### Assignment
Produce a verbatim copy of the records, and keep the images out of it.

:: Information provided ::

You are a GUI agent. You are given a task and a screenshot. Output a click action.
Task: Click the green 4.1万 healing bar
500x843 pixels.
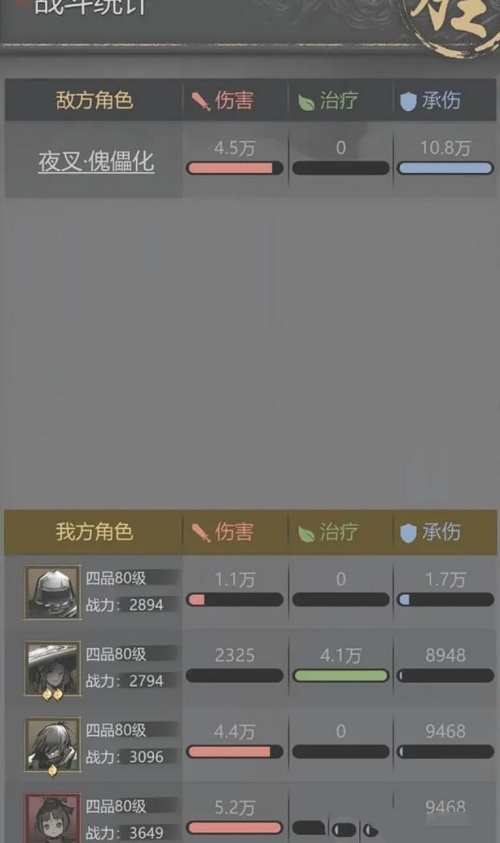click(340, 676)
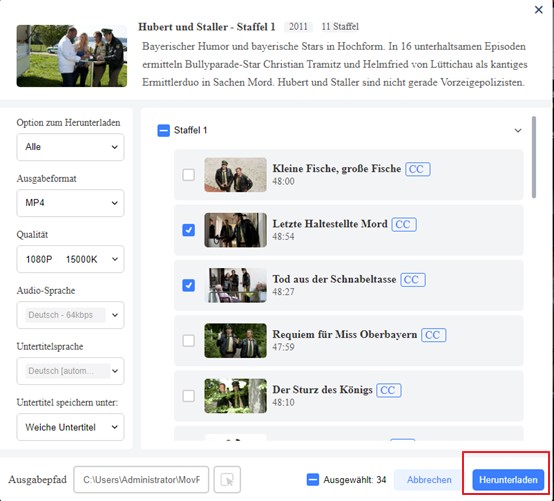Toggle the select-all box beside Ausgewählt: 34
Viewport: 554px width, 501px height.
[313, 479]
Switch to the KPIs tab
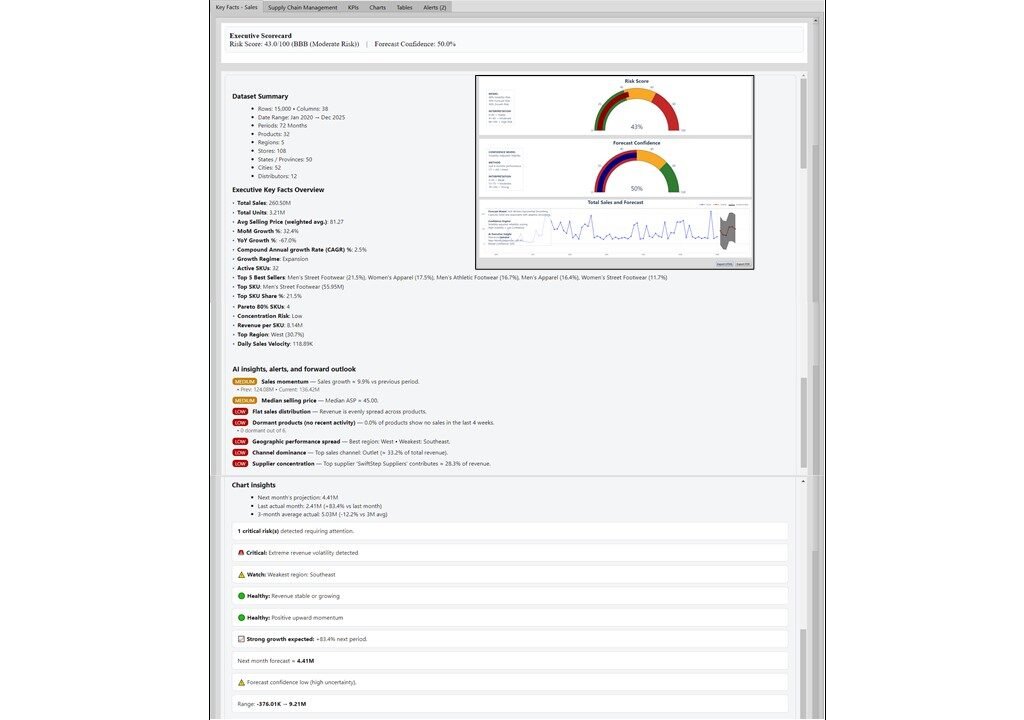The width and height of the screenshot is (1024, 720). [x=353, y=7]
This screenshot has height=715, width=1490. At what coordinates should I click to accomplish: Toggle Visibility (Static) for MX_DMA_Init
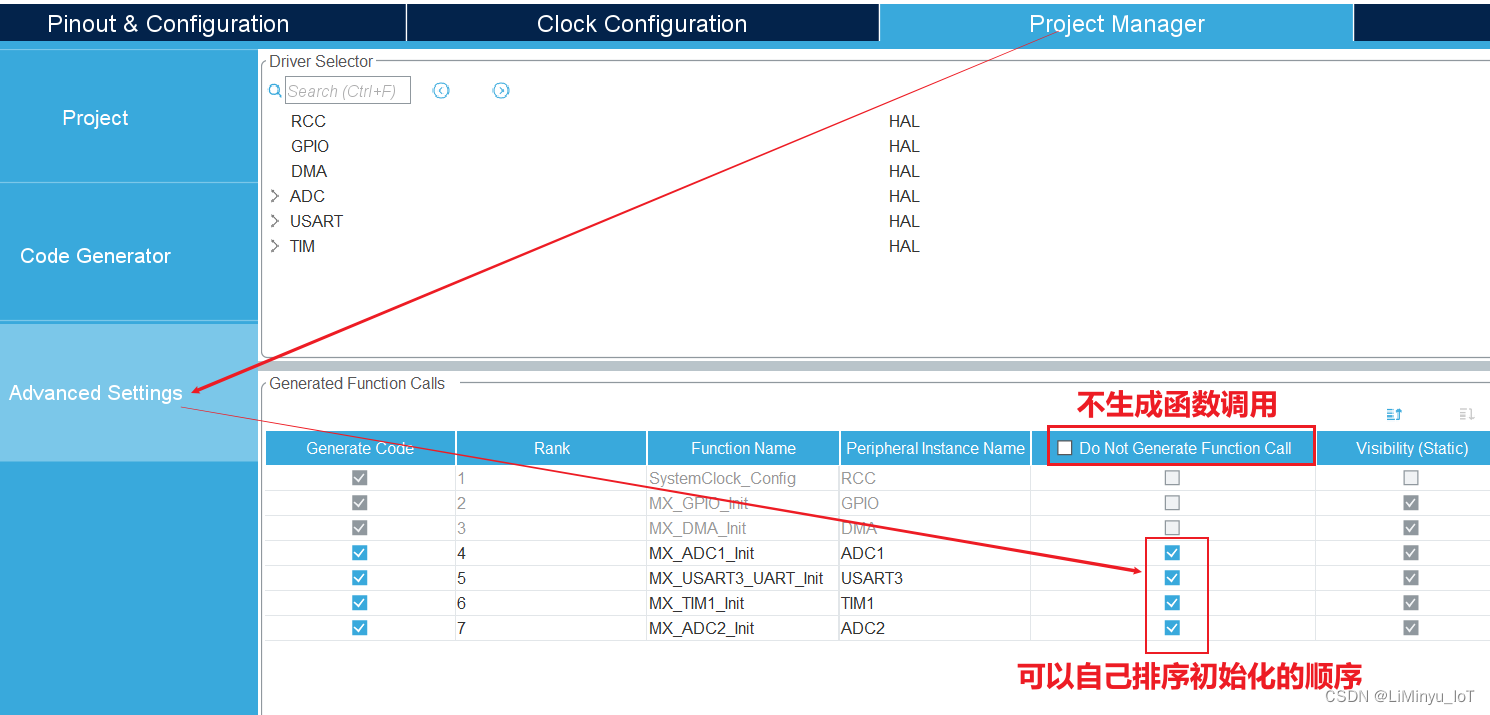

:::

### The completed task
You are a GUI agent. You are given a task and a screenshot. Output a click action.
Task: Click the green 4.1万 healing bar
500x843 pixels.
click(340, 676)
Toggle the select-all box beside Ausgewählt: 34
Viewport: 554px width, 501px height.
[313, 479]
Switch to the KPIs tab
The width and height of the screenshot is (1024, 720). [x=353, y=7]
This screenshot has height=715, width=1490. At what coordinates should I click to accomplish: Toggle Visibility (Static) for MX_DMA_Init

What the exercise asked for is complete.